Auftrag A |
Gib aus dem Interview den Abschnitt von „Interview der Woche“ bis einschließlich „behandelt wird. Oder?“ wortgetreu wieder.
Auftrag B |
Nenne jede Zeile der Einträge, in der das Wort „screenshot“ vorkommt, und übernimm sie unverändert. Groß- und Kleinschreibung zählt.

+++ Text +++

Interview der Woche von Dagmar Enkelmann, Ulrich Maurer,

Dagmar Enkelmann und Ulrich Maurer, die 1. Parlamentarische Geschäftsführerin und der stellvertretende Vorsitzende der Fraktion DIE LINKE. im Bundestag, über Fiskalpakt, Schuldenbremse, Betreuungsgeld, Opposition, Kommunen und Verfassungsklage

 

Einen gemeinsamen Coup der Opposition wie beim Betreuungsgeld vor zwei Wochen wird es wohl leider nicht geben, wenn am Freitag der Fiskalpakt im Plenum behandelt wird. Oder?

+++ Arbeitsdaten +++

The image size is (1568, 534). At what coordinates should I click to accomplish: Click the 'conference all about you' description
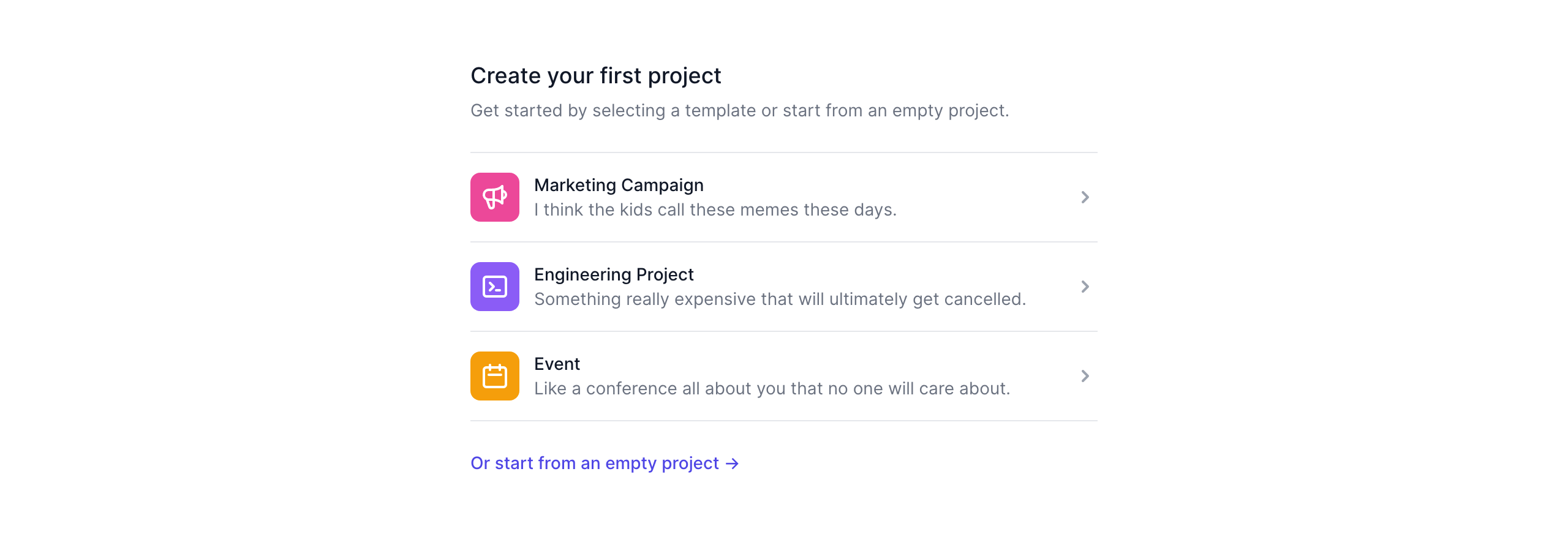click(x=772, y=389)
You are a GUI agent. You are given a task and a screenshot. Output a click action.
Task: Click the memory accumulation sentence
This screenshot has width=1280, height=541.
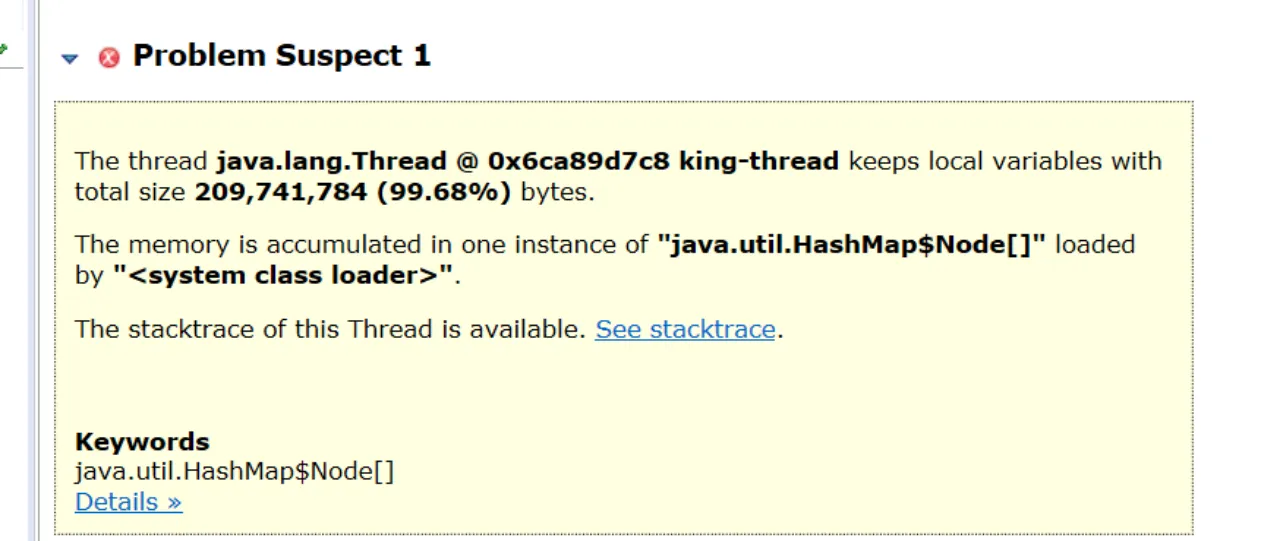[605, 260]
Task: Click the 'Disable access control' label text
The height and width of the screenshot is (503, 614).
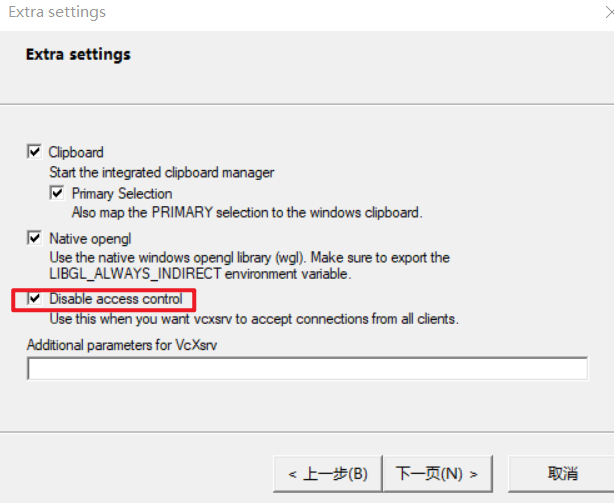Action: (x=116, y=299)
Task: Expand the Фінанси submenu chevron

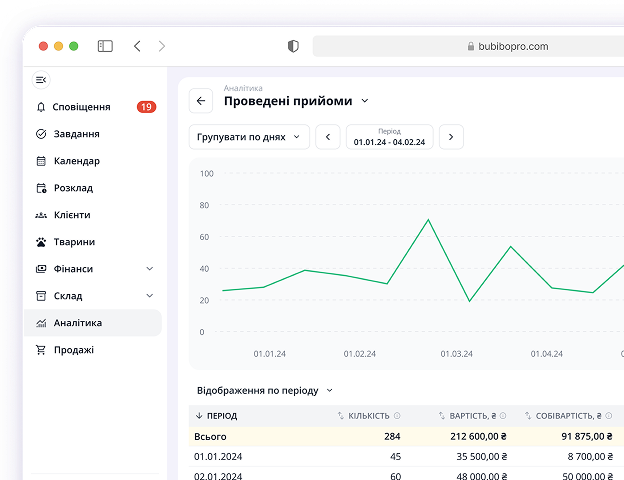Action: point(150,269)
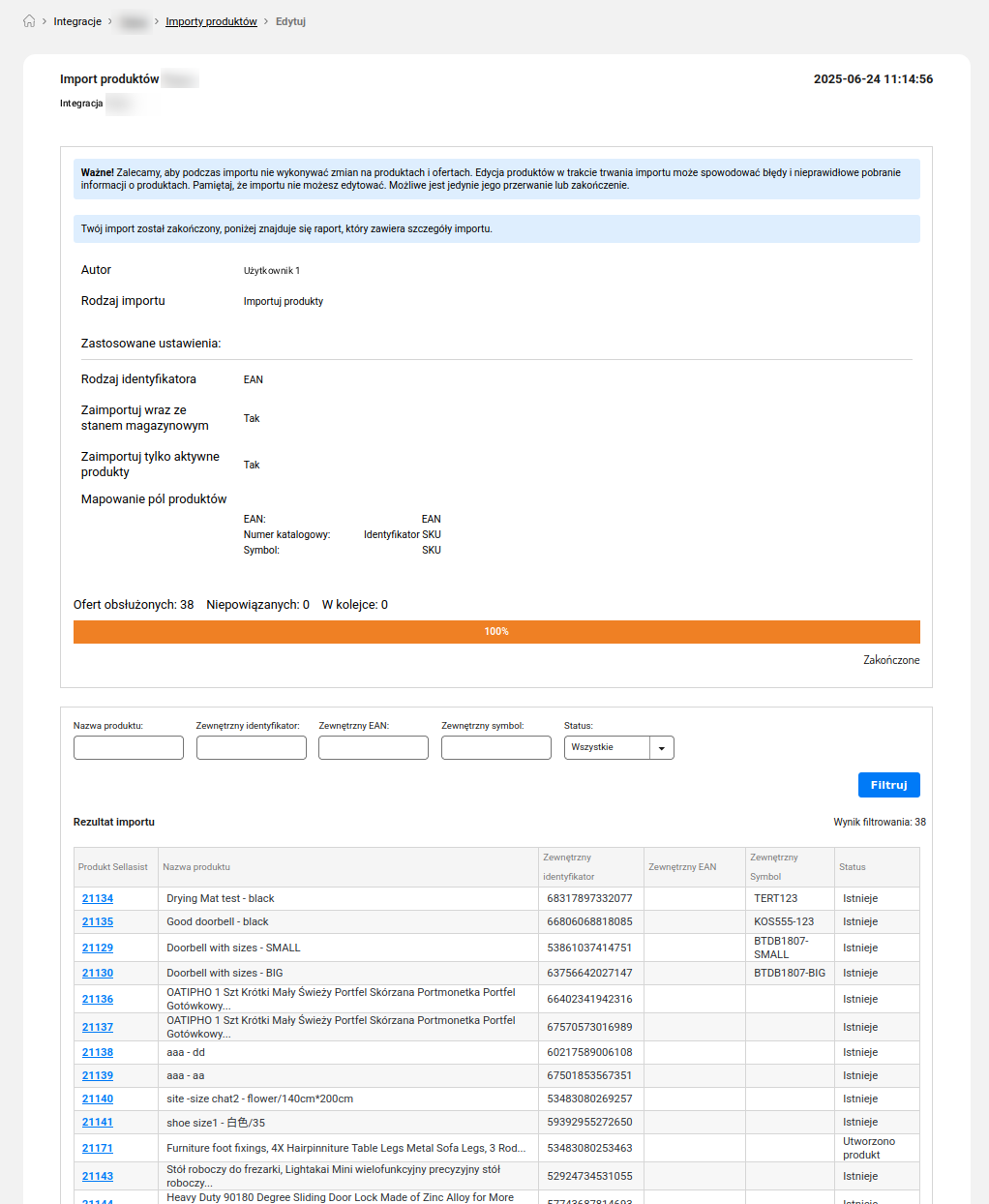Click the Zewnętrzny EAN filter field
The width and height of the screenshot is (989, 1204).
coord(374,747)
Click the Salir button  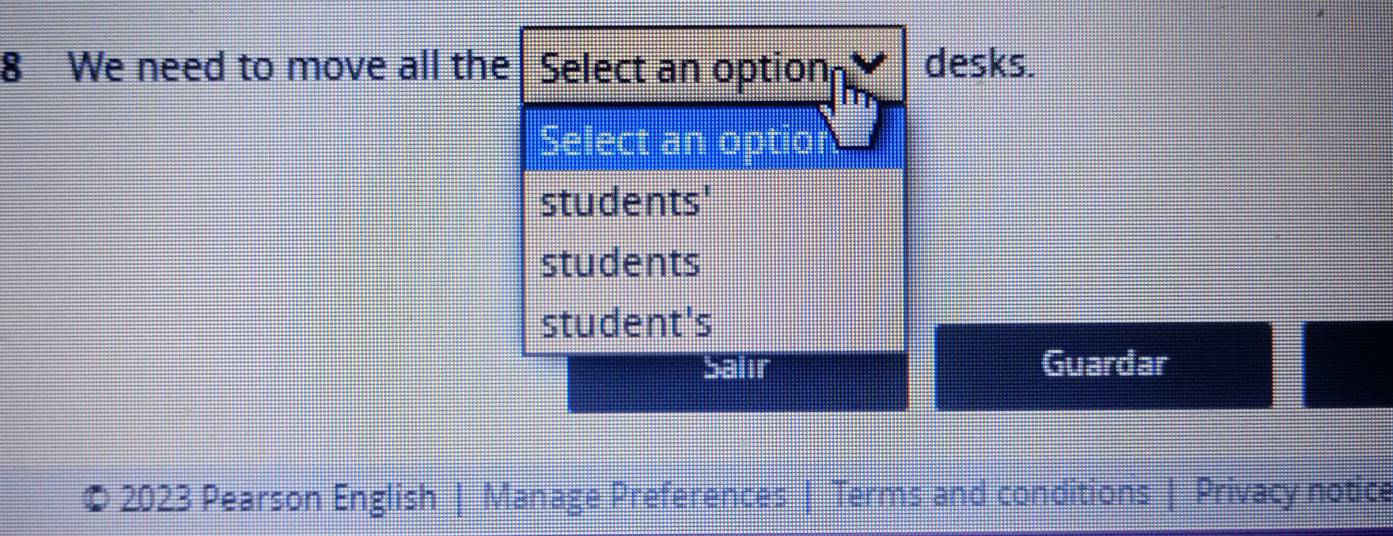pyautogui.click(x=737, y=382)
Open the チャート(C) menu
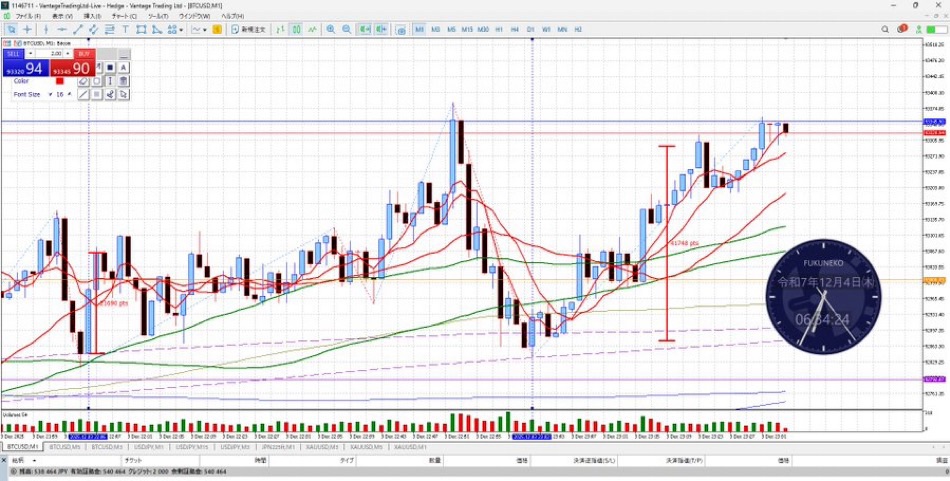Image resolution: width=950 pixels, height=481 pixels. pyautogui.click(x=125, y=17)
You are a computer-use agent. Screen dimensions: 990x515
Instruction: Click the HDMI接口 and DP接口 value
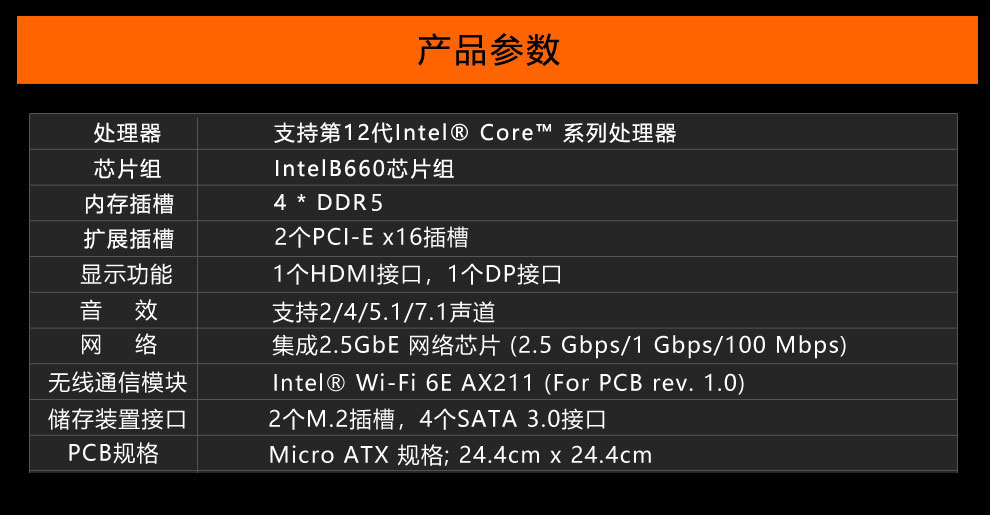(x=417, y=275)
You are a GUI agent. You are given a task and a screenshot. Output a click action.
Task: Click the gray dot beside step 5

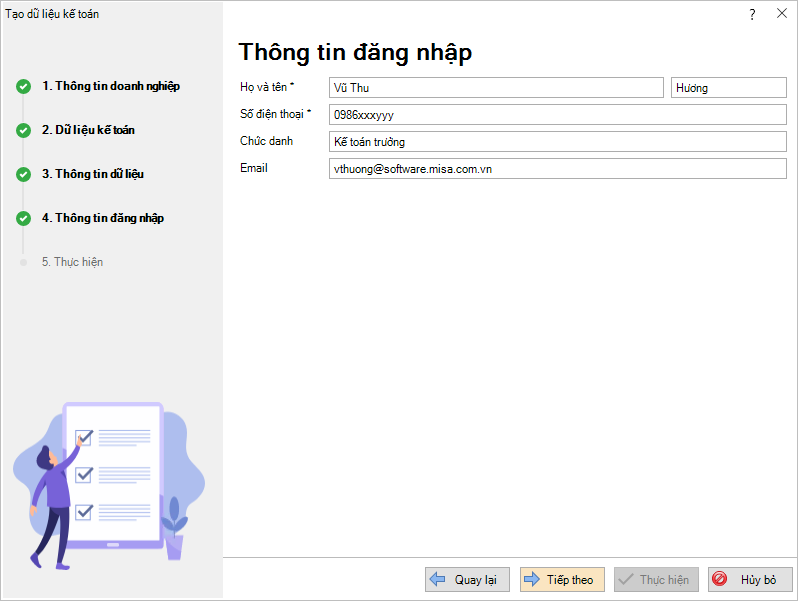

+++

Ausgearbeitete Lösung A |
Interview der Woche von Dagmar Enkelmann, Ulrich Maurer,

Dagmar Enkelmann und Ulrich Maurer, die 1. Parlamentarische Geschäftsführerin und der stellvertretende Vorsitzende der Fraktion DIE LINKE. im Bundestag, über Fiskalpakt, Schuldenbremse, Betreuungsgeld, Opposition, Kommunen und Verfassungsklage

 

Einen gemeinsamen Coup der Opposition wie beim Betreuungsgeld vor zwei Wochen wird es wohl leider nicht geben, wenn am Freitag der Fiskalpakt im Plenum behandelt wird. Oder?

Ausgearbeitete Lösung B |
You are a GUI agent. You are given a task and a screenshot. Output a click action.
This screenshot has width=1280, height=541.
The height and width of the screenshot is (503, 614).
The width and height of the screenshot is (989, 1204).
You are a GUI agent. You are given a task and a screenshot. Output a click action.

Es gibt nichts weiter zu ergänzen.